— Begin DATASET ROWS —
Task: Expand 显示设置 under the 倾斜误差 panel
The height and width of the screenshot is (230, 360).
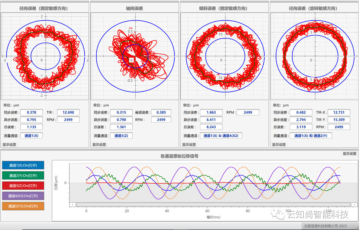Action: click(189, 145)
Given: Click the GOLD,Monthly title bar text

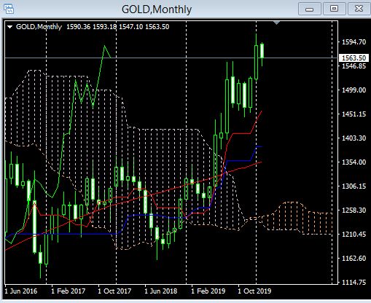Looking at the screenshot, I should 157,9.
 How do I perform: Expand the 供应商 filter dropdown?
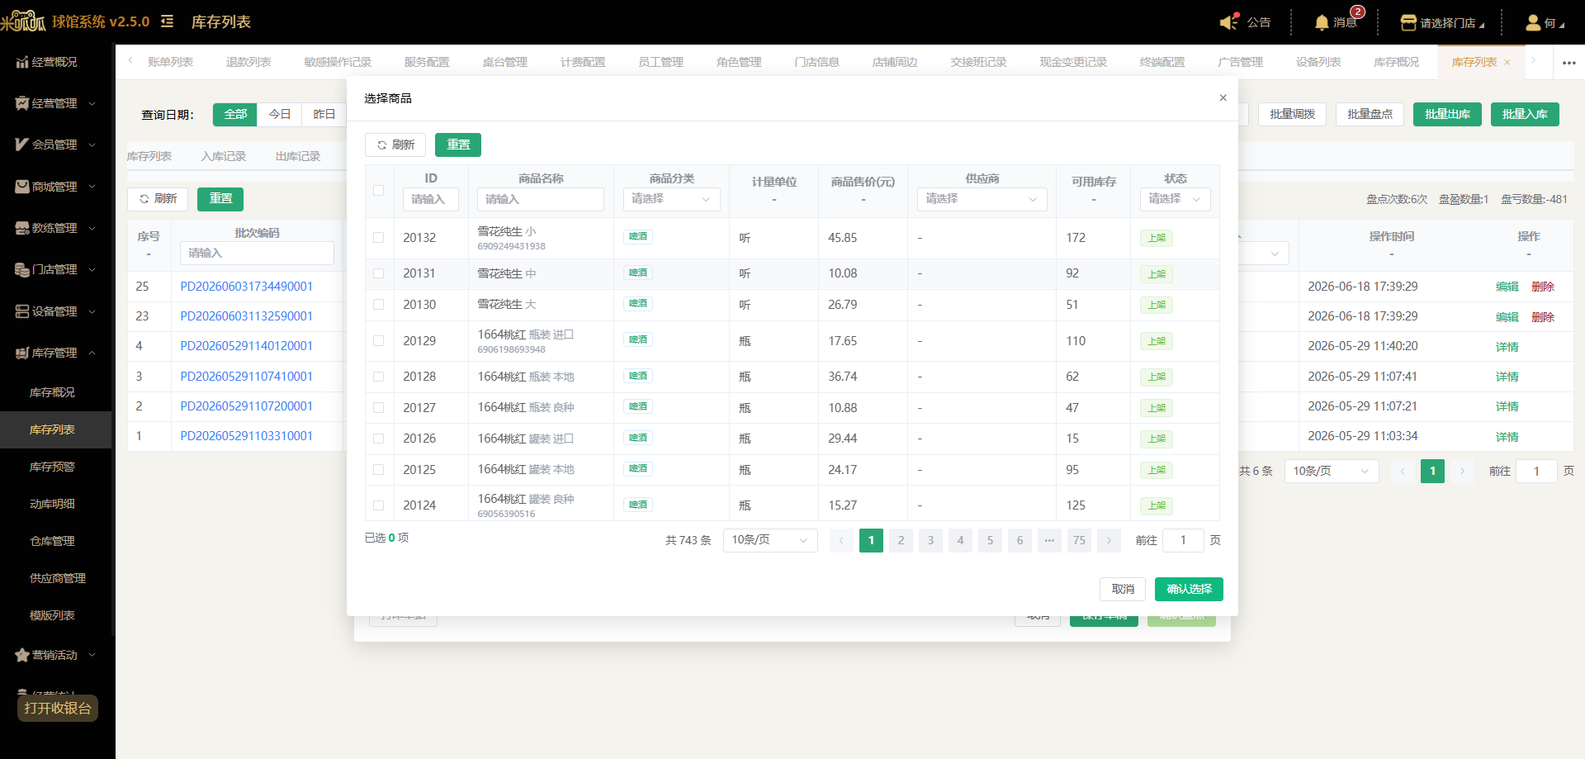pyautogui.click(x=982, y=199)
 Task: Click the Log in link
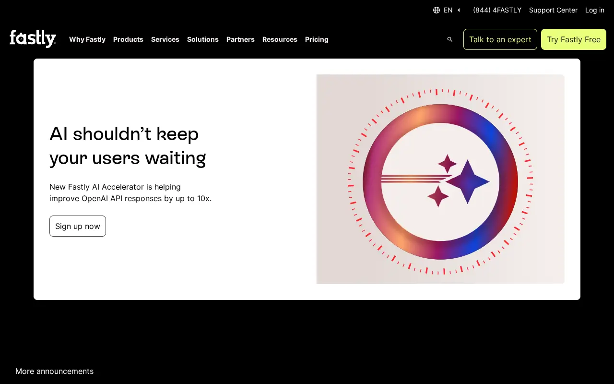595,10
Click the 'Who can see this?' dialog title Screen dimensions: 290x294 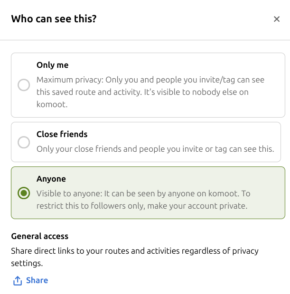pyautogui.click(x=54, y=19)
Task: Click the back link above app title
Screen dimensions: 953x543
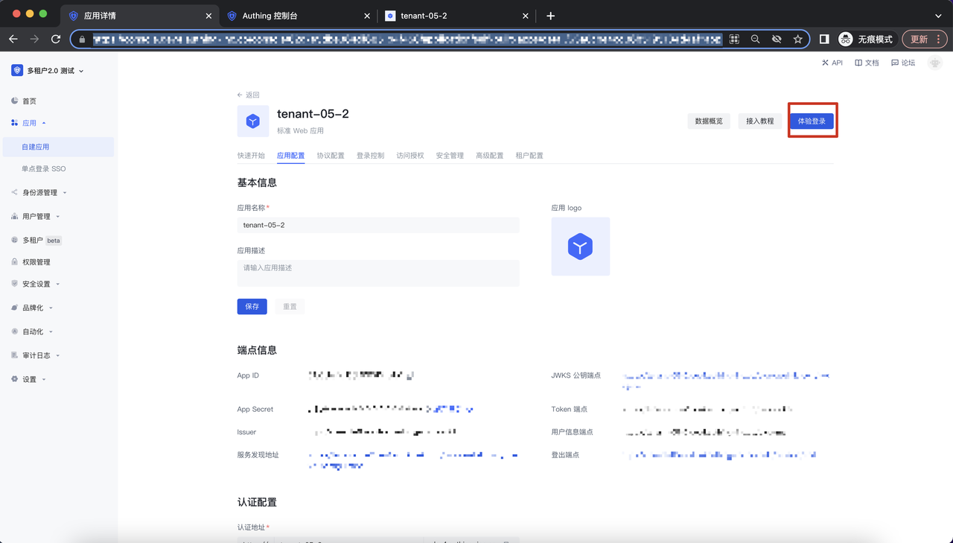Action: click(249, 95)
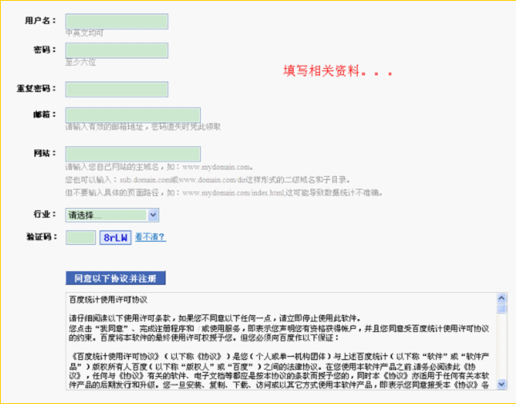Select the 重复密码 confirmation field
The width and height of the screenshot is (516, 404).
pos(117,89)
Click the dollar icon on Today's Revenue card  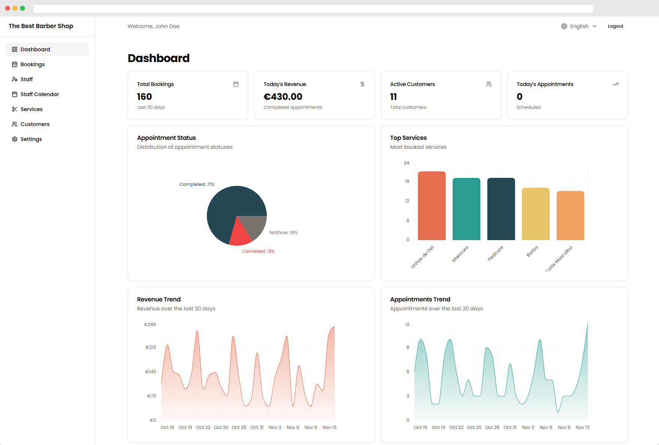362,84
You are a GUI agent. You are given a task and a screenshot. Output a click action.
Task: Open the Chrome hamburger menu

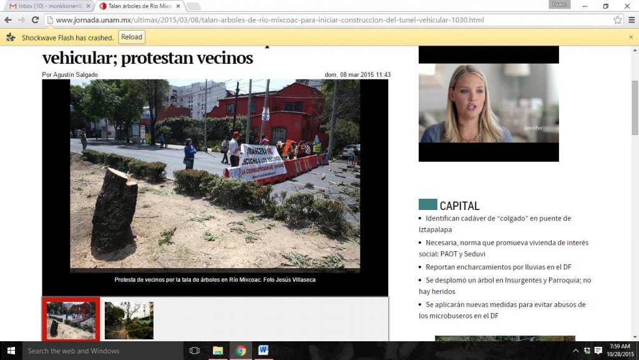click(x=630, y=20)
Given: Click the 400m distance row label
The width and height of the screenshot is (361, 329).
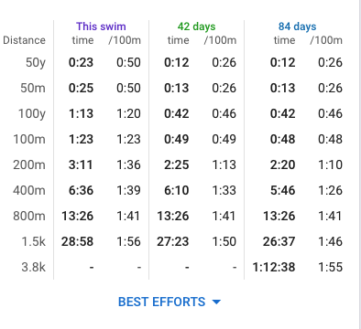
— End DATASET ROWS —
Convert the stretch of the listing from the line containing "Given: Click the 400m distance row label" through the end of the listing into a Markdown table with the columns Row and Line, omitting blank lines and leaving out the pictures.

| Row | Line |
|---|---|
| 1 | Given: Click the 400m distance row label |
| 2 | The width and height of the screenshot is (361, 329). |